DirectShow: standard WinXP framework, it can basically load all formats you can play with Windows Media Player. Rather difficult to use.
Ffmpeg: more precisely libavcodec and libavformat that comes with Ffmpeg open- source multimedia utility. It is extremely powerful and can read a lot of formats (almost everything you can play with VLC) even if you don't have the codec installed on the system. It's quite complicated to use but you can always get inspired by the code of ffplay that comes shipped with it or by other implementations in open-source software. Anyway I think it's still much easier to use than DS (and much faster).

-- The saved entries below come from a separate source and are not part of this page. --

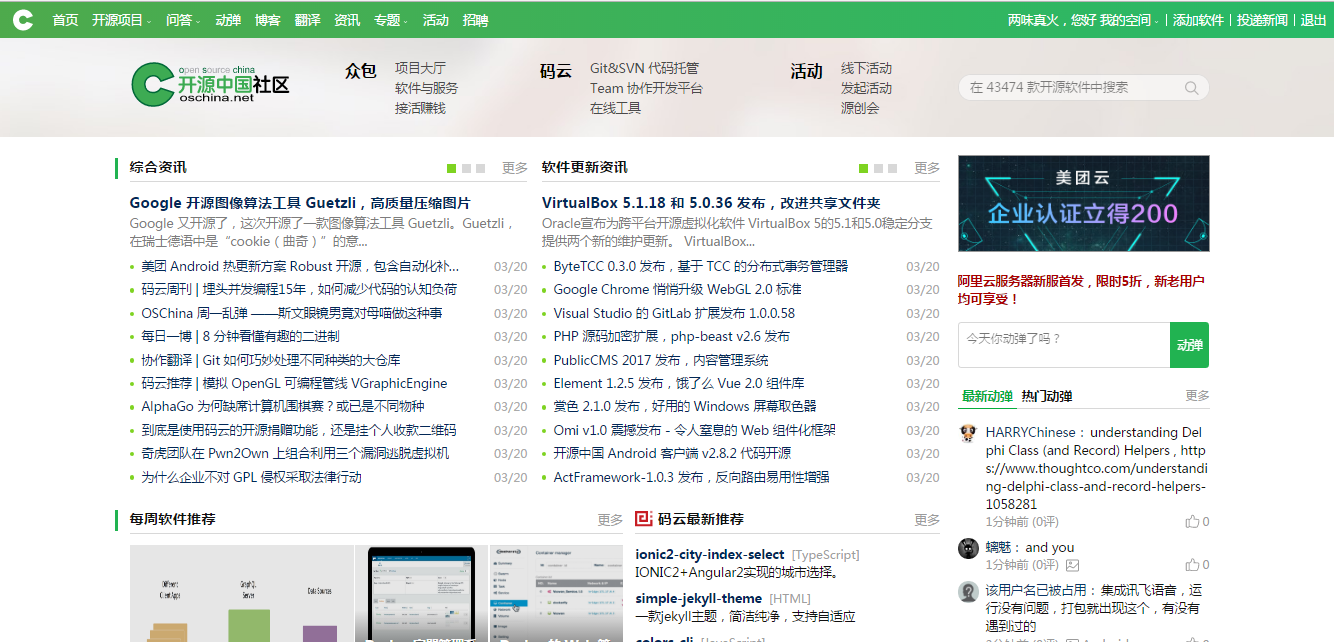Switch to the 热门动弹 tab
Viewport: 1334px width, 642px height.
coord(1047,396)
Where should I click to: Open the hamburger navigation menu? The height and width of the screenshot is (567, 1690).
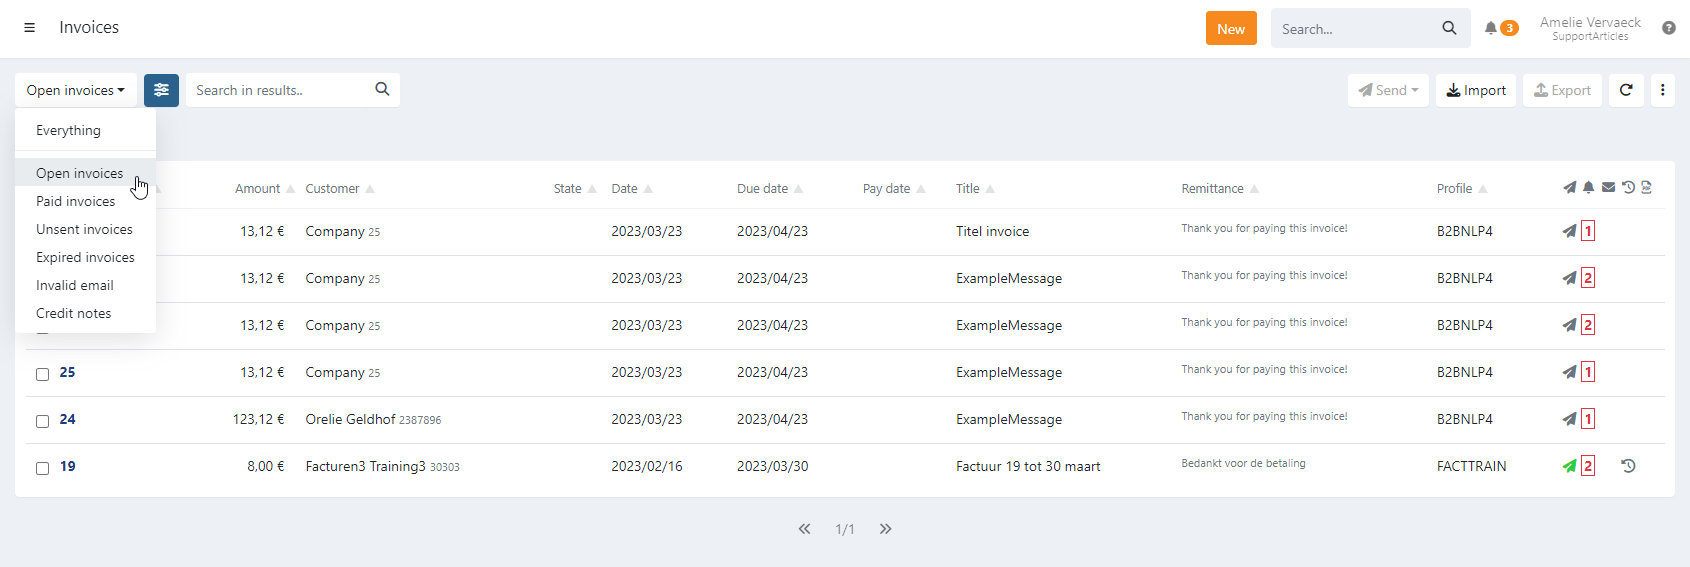30,28
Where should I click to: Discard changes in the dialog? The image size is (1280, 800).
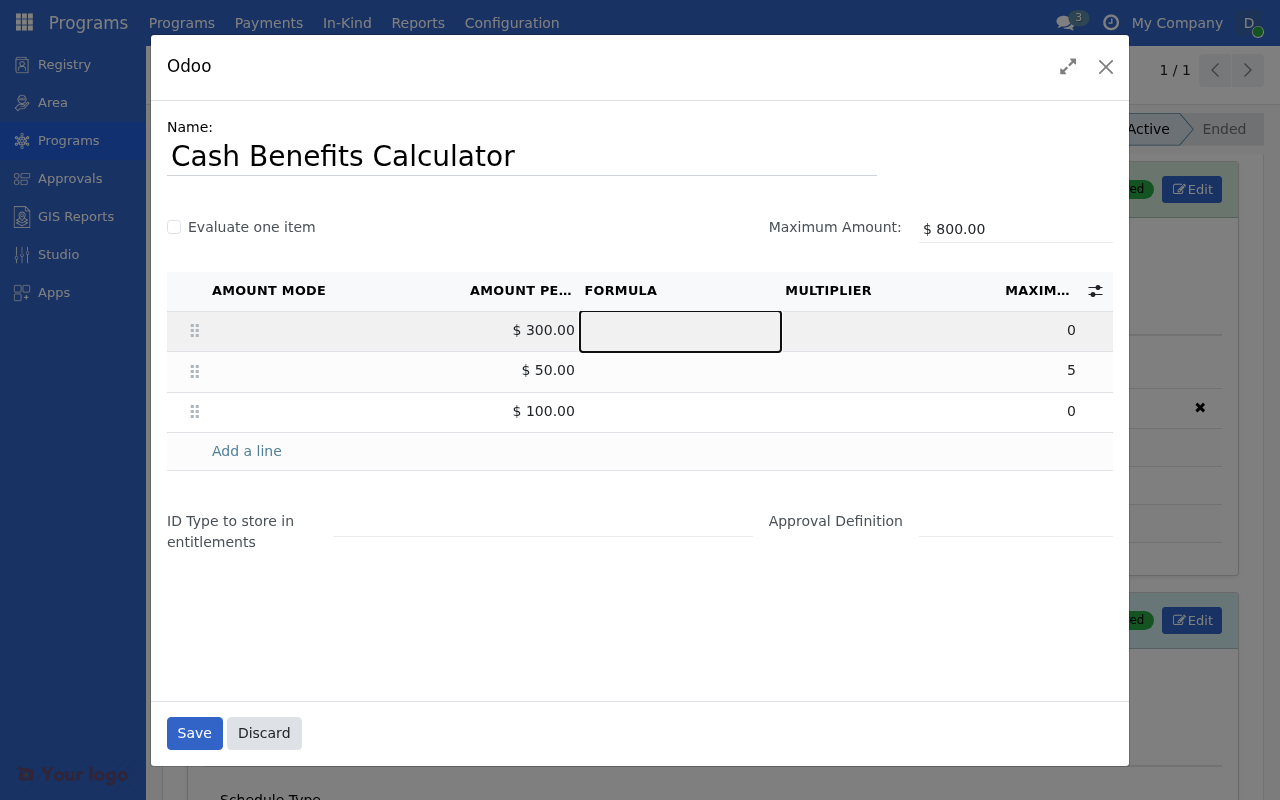click(x=264, y=733)
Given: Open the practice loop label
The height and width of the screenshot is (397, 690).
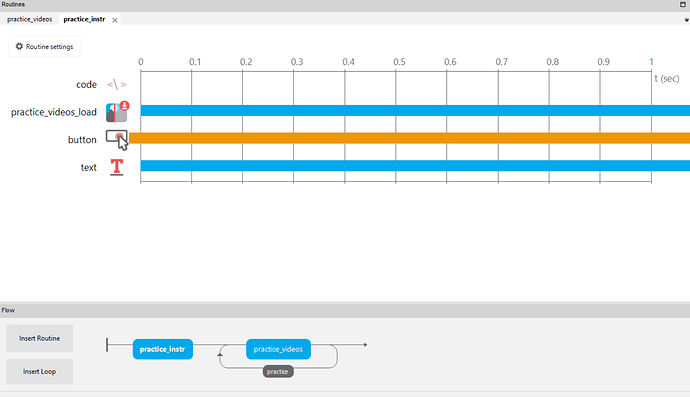Looking at the screenshot, I should [278, 371].
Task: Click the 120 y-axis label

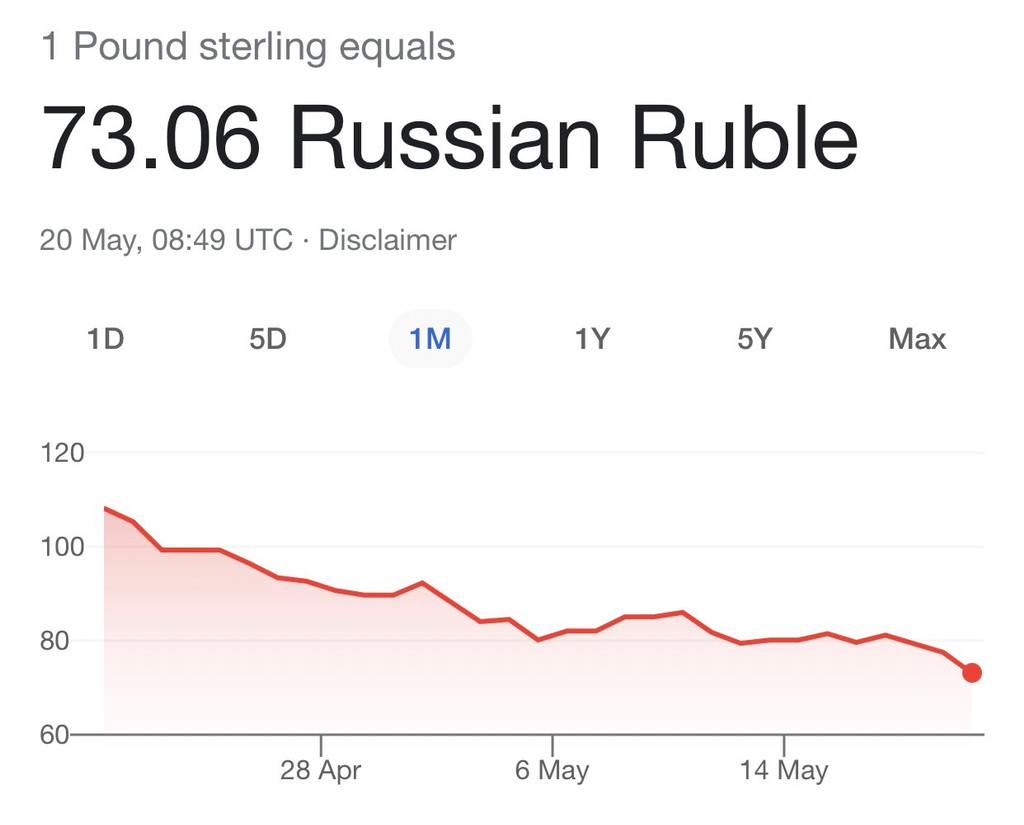Action: pyautogui.click(x=63, y=453)
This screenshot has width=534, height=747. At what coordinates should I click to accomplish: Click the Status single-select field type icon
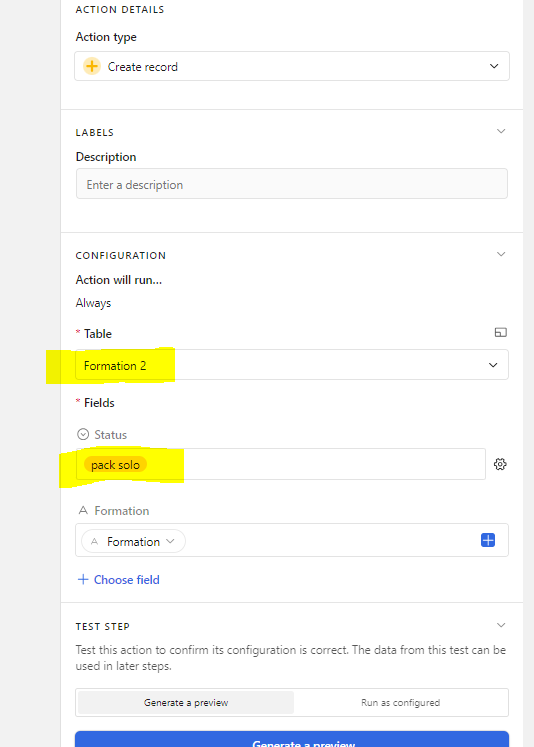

It needs to be comipled by MinGW on Windows, but all the steps are explained very well here (in this moment the link is down, hope not dead).
QuickTime: the Apple framework is not the best solution for Windows platform, since it needs QuickTime app to be installed and also the proper QuickTime codec for every format; it does not support many formats, but its quite common in professional field (so some codec are actually only for QuickTime). Shouldn't be too difficult to implement.
Gstreamer: latest open source framework. I don't know much about it, I guess it wraps over some of the other systems (but I'm not sure).
All of this frameworks have been implemented as backend in OpenCv Highgui, except for DirectShow. The default framework for Win32 OpenCV is using VFW (and thus able only to open some AVI files), if you want to use the others you must download the CVS instead of the official release and still do some hacking on the code and it's anyway not too complete, for example FFMPEG backend doesn't allow to seek in the stream. If you want to use QuickTime with OpenCV this can help you.
I have used OpenCV to load video files and process them. It's also handy for many types of video processing including those useful for computer vision.